Prime
by brkstrtrcr
Summary: The first step in solving any complex equation is factoring out the common variable. Ryosuke contemplates life while attempting Calculus homework. R K.


_I was randomly inspired to write this at around ten at night while sitting on my ass at work. I place all liability on my Quadratic Functions homework, my lack of sleep, and my friend Black-Haired Girl. Also, I don't own Initial D or any of these characters. If I did, however, Keisuke would not be enrolled in a junior college like me._

Why was Keisuke growling at his textbook?

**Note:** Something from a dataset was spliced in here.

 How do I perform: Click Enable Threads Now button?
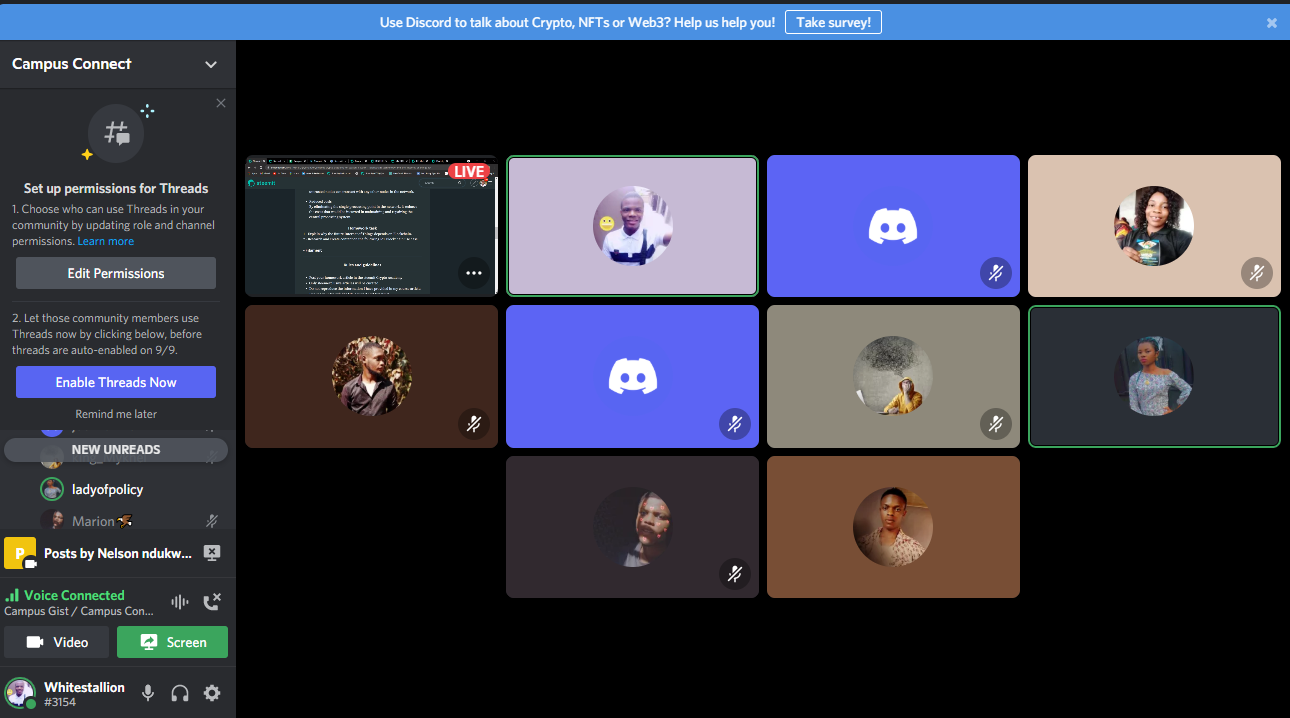[116, 382]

Ryosuke resisted the urge to turn away from his homework and locate the reason for the odd noise. The rotary expert was supposed to be studying his own schoolwork; he had to sit for an entrance exam in less than a week, and between college and overseeing the Red Suns he had managed to get behind in his studies. It was a mistake that he normally did not succumb to, but a lot that he had once considered 'prohibited activity' was fast slipping into the category of 'tolerable in limited quantities.'

Take Keisuke, for instance.

Normally Ryosuke's room was sacred space and the obnoxious blonde was not allowed within five feet of its door between the hours of six and nine in the evening, because that was the older Takahashi brother's self-designated study period and Keisuke was nothing if not distracting. The FD driver had an incredibly difficult time sitting still for longer than ten minutes and often used his brother as a sounding board for his upgrade planning and troubleshooting.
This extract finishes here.